Tal Burstein: El Fuenlabrada como ‘lanzadera’ para regresar al Maccabi

Tal Burstein: El Fuenlabrada como ‘lanzadera’ para regresar al Maccabi
El Fuenlabrada como ‘lanzadera’ para regresar al Maccabi

Javier Ortiz Pérez

En el Fuenlabrada.
En el Fuenlabrada.

Ya se ha reseñado en varias ocasiones que los grandes jugadores israelíes (Guy Goodes en Torrelavega, Lior Eliyahu en Vitoria, Ravid Limonad en Menorca) no suelen funcionar muy allá en España, quién sabe por qué. Tal Burstein no lo hizo mal, pero tampoco fue lo que esperaba el Fuenlabrada de él en la temporada 2009-10. Eso sí: consiguió su objetivo de recuperar un nivel suficiente como para volver al club de su vida, el Maccabi de Tel-Aviv.

Llegaba Burstein con un enorme palmarés a sus espaldas, el lógico cuando se ha pasado casi toda la carrera en un gigante en su país. En Tel-Aviv, su ciudad natal, por cierto, había obtenido dos títulos de campeón de la Euroliga (2004 y 2005), uno de la Suproleague (2001), ocho campeonatos de Liga y seis de Copa nada menos. Era un alero multiusos, que lo mismo podía ‘secar’ a la estrella rival que tener buenas rachas de tiro.

Cuando llegó a la localidad madrileña se encontraba además en uno de los mejores momentos de su vida: había sido referente en Israel durante el Eurobasket de Polonia en 2009 (14,2 puntos de media) y se le tenía reservado si no un papel absolutamente estelar, sí mucho protagonismo en los sistemas ofensivos. Se había sobrepuesto a una grave lesión que le mantuvo apartado de las pistas durante un año y venía con una gran fama de ser un jugador de los que da la cara en los partidos importantes.

Su incorporación, una de esas oportunidades inesperadas que a veces da el mercado a clubs pequeños, se produjo muy avanzada la pretemporada en sustitución de Alan Voskuil. Le costó mucho ponerse en forma y tener un puesto definido en la rotación, como él acabaría reconociendo. “Llegué cuando mis compañeros estaban casi a punto para comenzar la competición oficial y falto de adaptación al equipo y a la vida en España, y eso, en la mejor liga de Europa, se paga”, contaba Burstein más avanzada la temporada.
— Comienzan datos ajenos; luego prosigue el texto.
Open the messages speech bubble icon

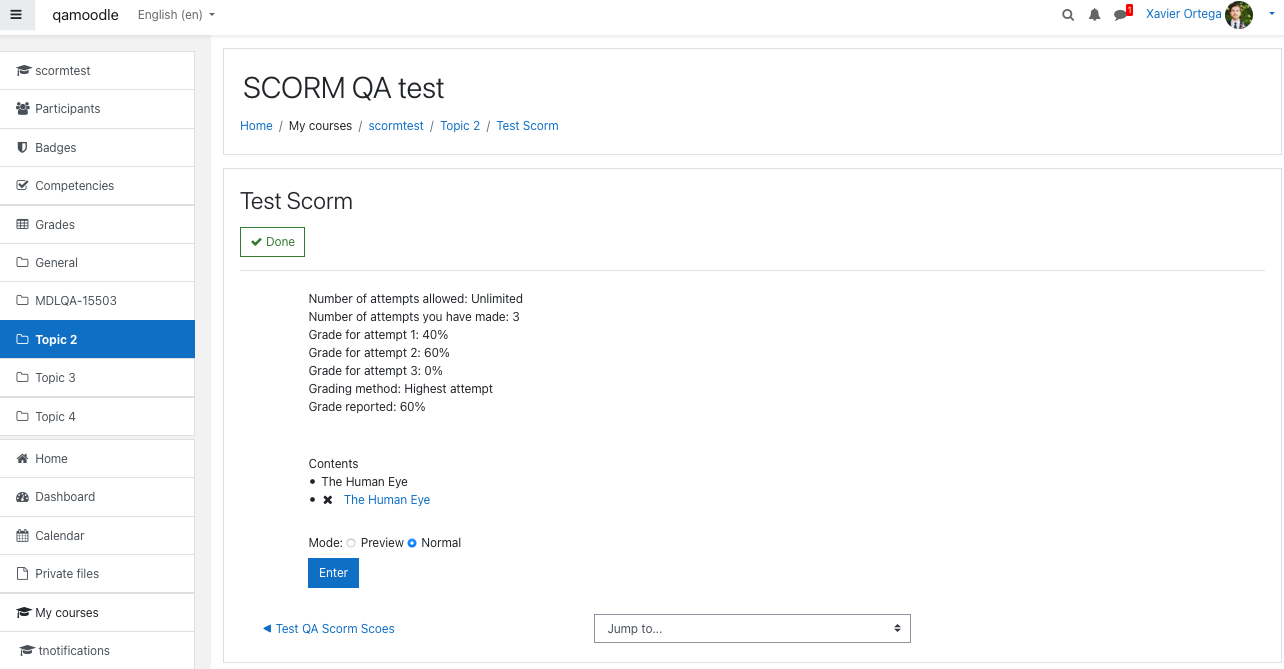1121,15
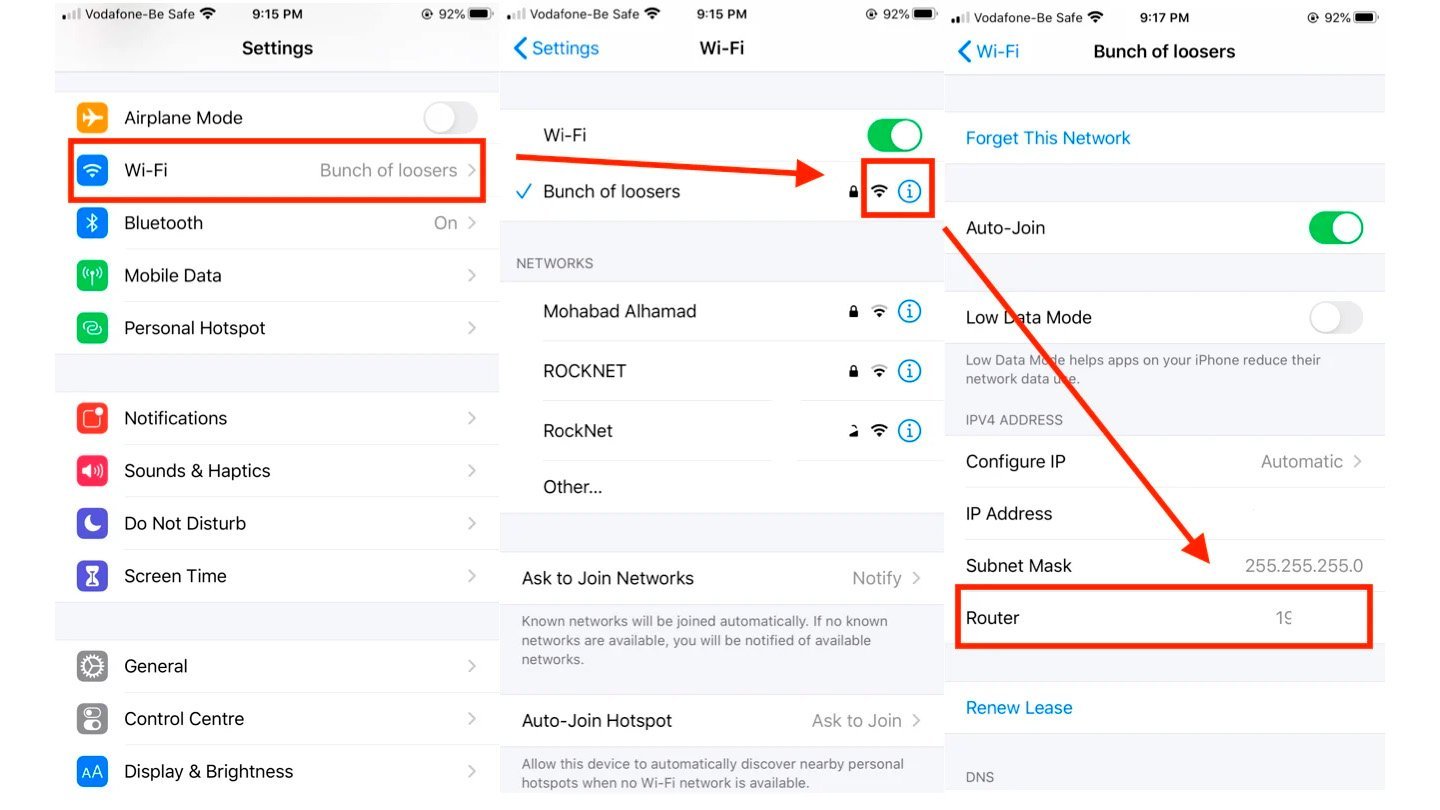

Curioso que se perdiese la segunda y tercera jornada y que en la primera y en la cuarta no llegase a anotar durante los más de 20 minutos que estuvo en pista. A partir de ahí, todo fue a mejor.

Con la selección israelí.
Con la selección israelí.

Sus números terminaron siendo bastante decentes: 9,3 puntos en 24 minutos, tirando más de tres que de dos con un buen 38%.  En la entrevista reseñada comentaba su deseo de volver a convertirse en un jugador de élite a nivel continental. “Sólo tengo 30 años y creo que puedo volver a jugar de forma asidua en la Euroliga, pero eso pasa por jugar bien aquí, lo único en lo que ahora mismo estoy concentrado”, apuntaba.

Y regresó al Maccabi, claro, firmando un contrato de tres años de los que solo cumpliría dos. No recuperaría el papel de titular, aunque al menos engordaría un poco más su currículum con dos Ligas y dos Copas más y hasta una Liga Adriática. En verano del 2012, a los 32, anunció su retirada porque para volver a jugar a alto nivel hubiese tenido que afrontar una complicada operación en la cadera. Desde entonces se ha estado formando como entrenador hasta llegar al cuerpo técnico del propio Maccabi el pasado verano. Seguro que está tomando buena nota de Neven Spahija. Curioso que otro de los ayudantes sea Guy Goodes, otro de los jugadores israelíes que pasaron en su momento por España.

Imagen oficial como ayudante en el Maccabi.
Imagen oficial como ayudante en el Maccabi.